Problem to work on → Find the line with "The width and height of the screenshot is (709, 612)." in the data below. Repeat it and every line after it up to the end, exactly, but drop the pictures.

[Collected data entries]

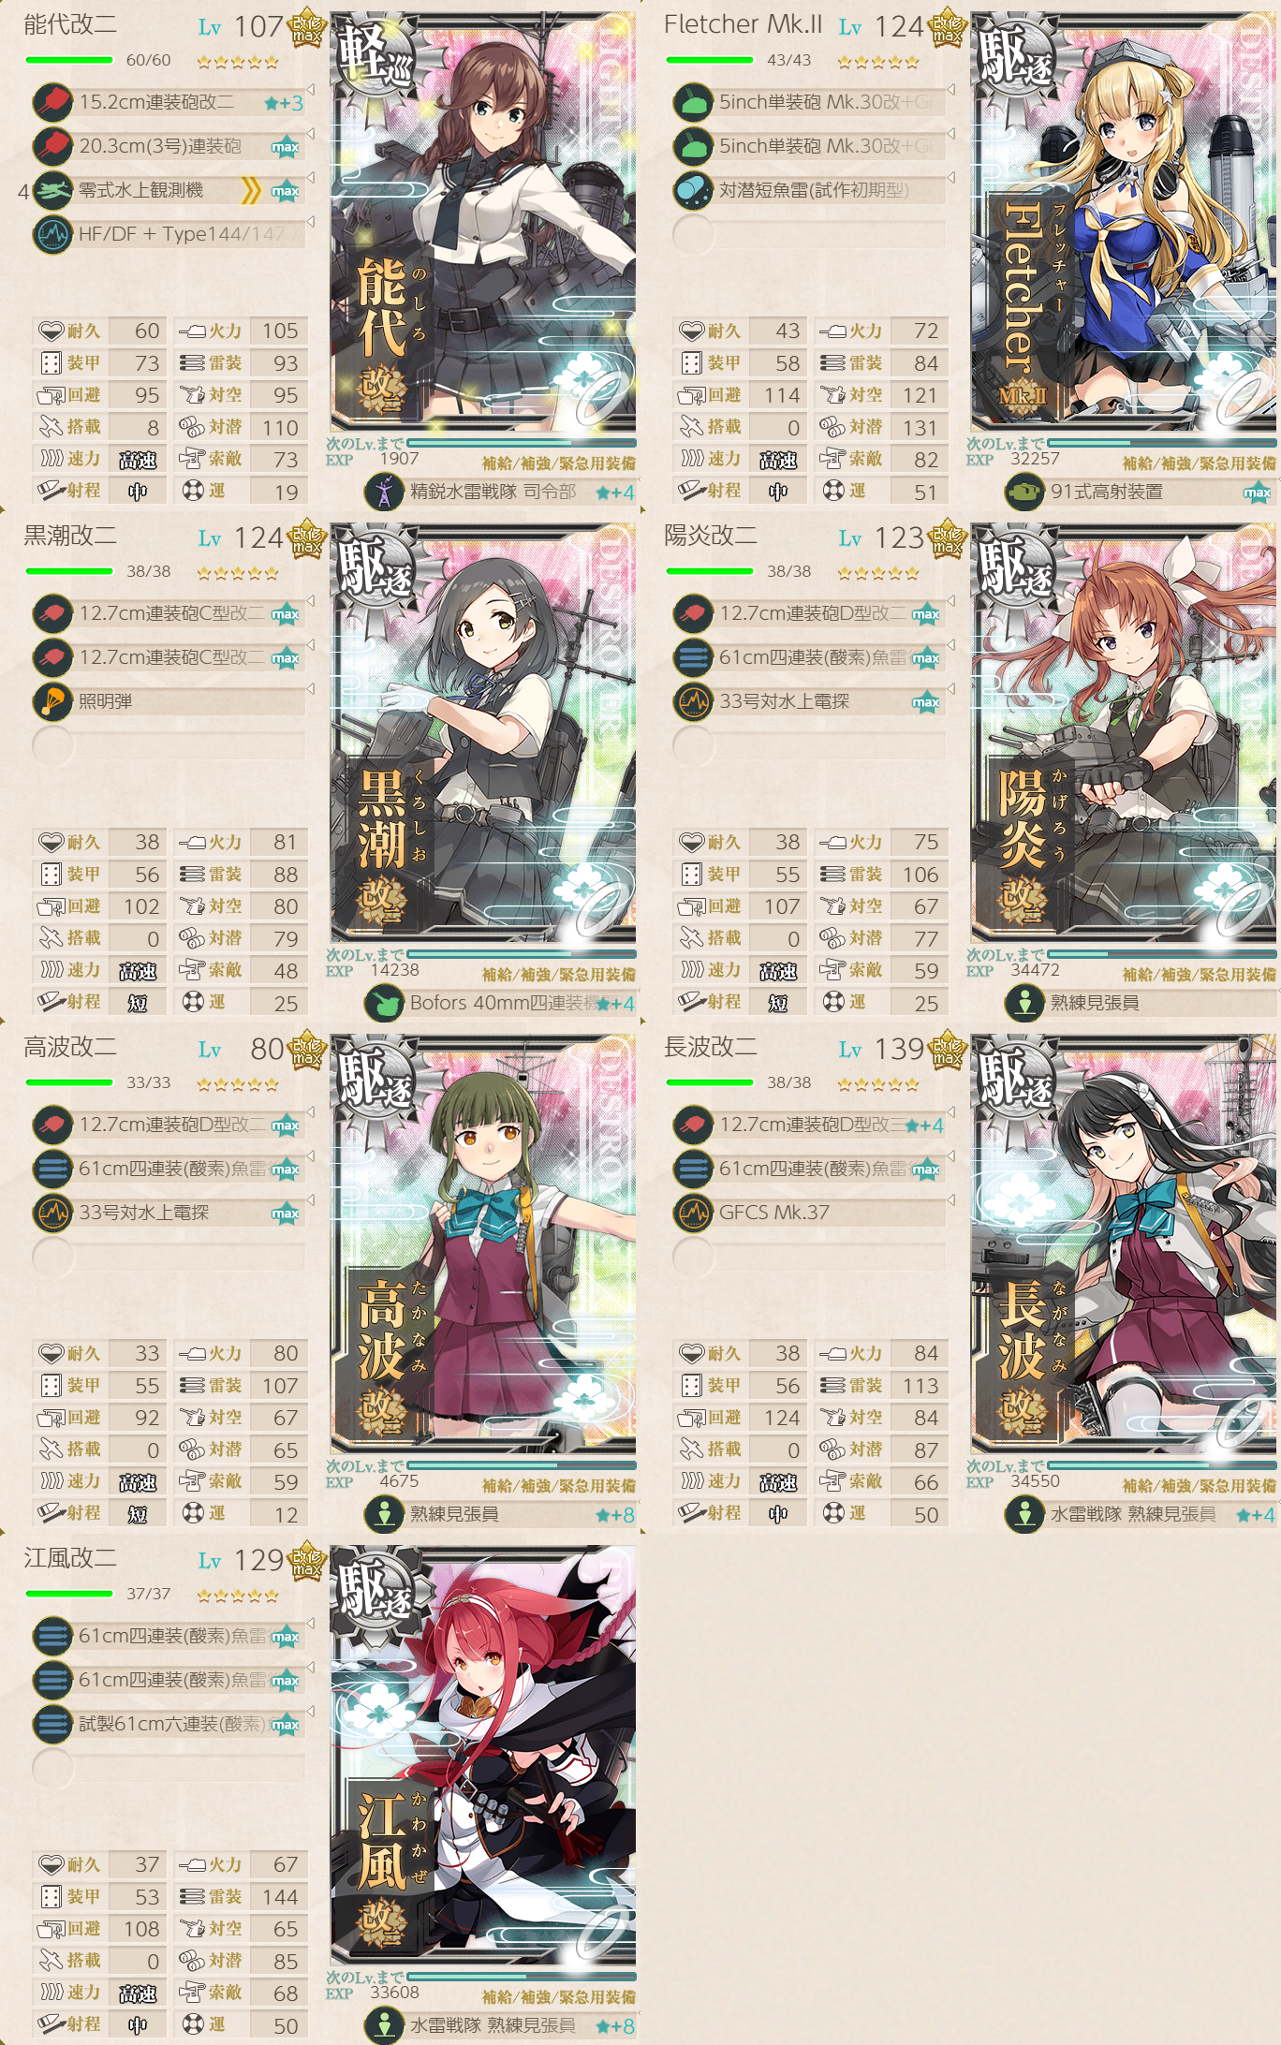The height and width of the screenshot is (2045, 1281).
Task: Open 江風改二 character card portrait
Action: [483, 1756]
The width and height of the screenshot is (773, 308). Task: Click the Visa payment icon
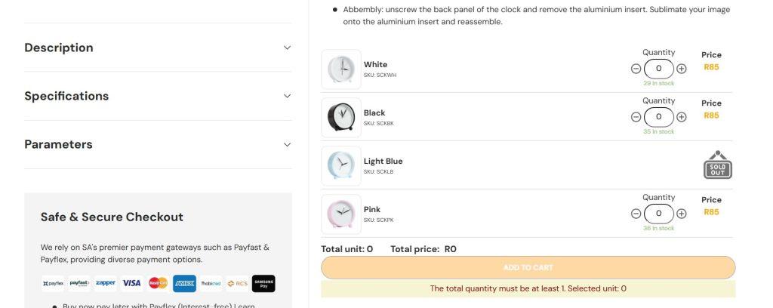click(132, 284)
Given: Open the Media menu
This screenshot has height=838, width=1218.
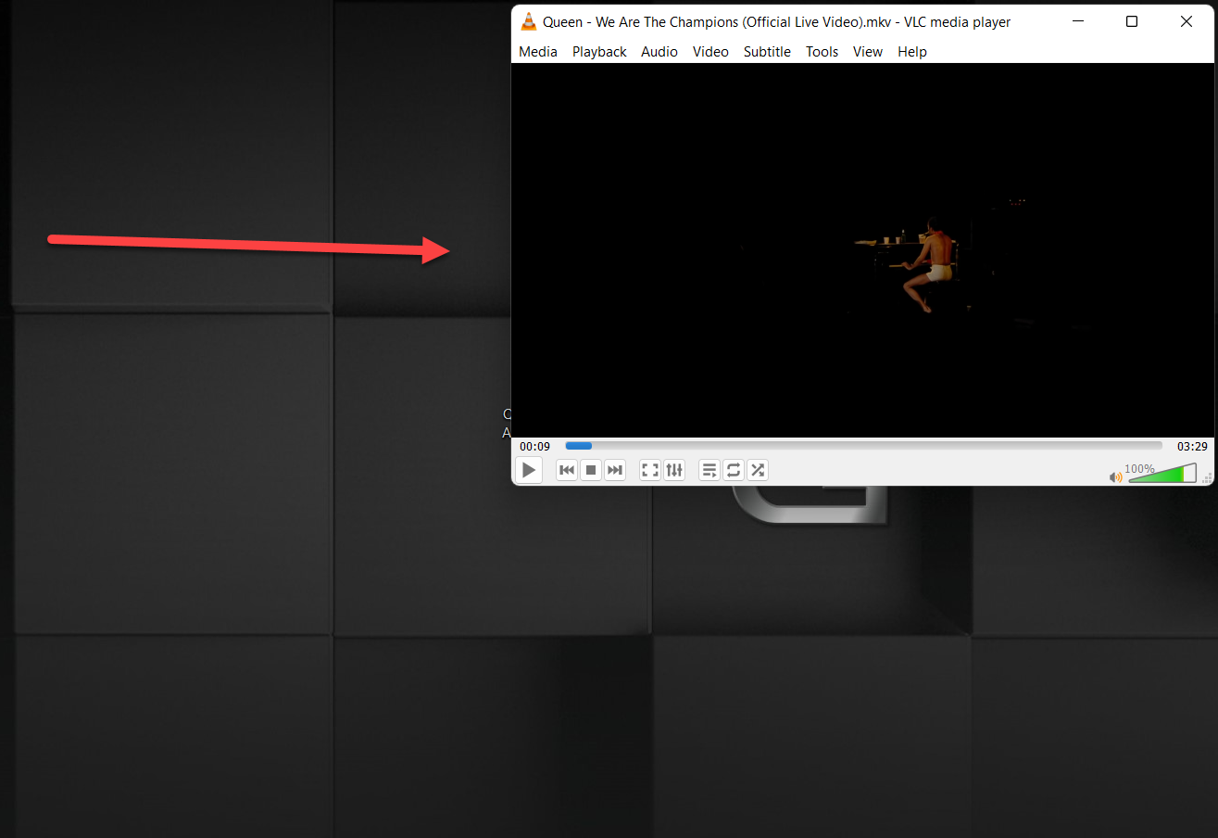Looking at the screenshot, I should [538, 52].
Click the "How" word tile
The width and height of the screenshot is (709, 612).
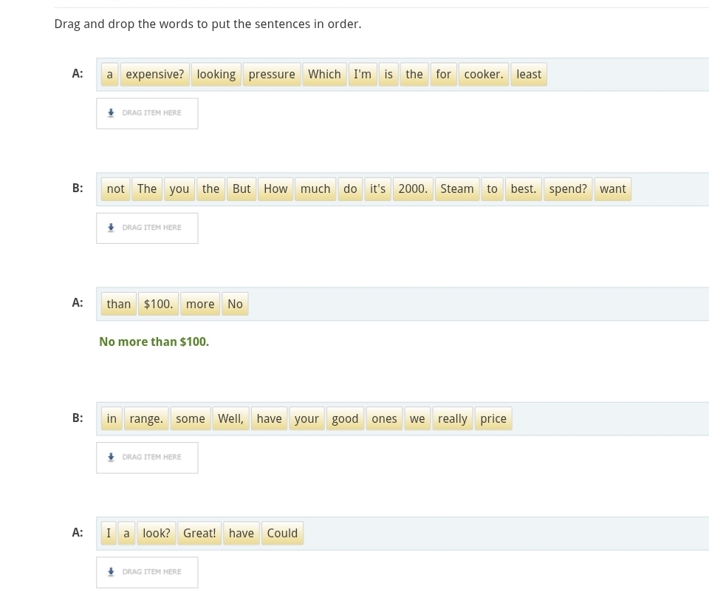pos(275,189)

Answer to this task →
The width and height of the screenshot is (709, 612).
pos(275,189)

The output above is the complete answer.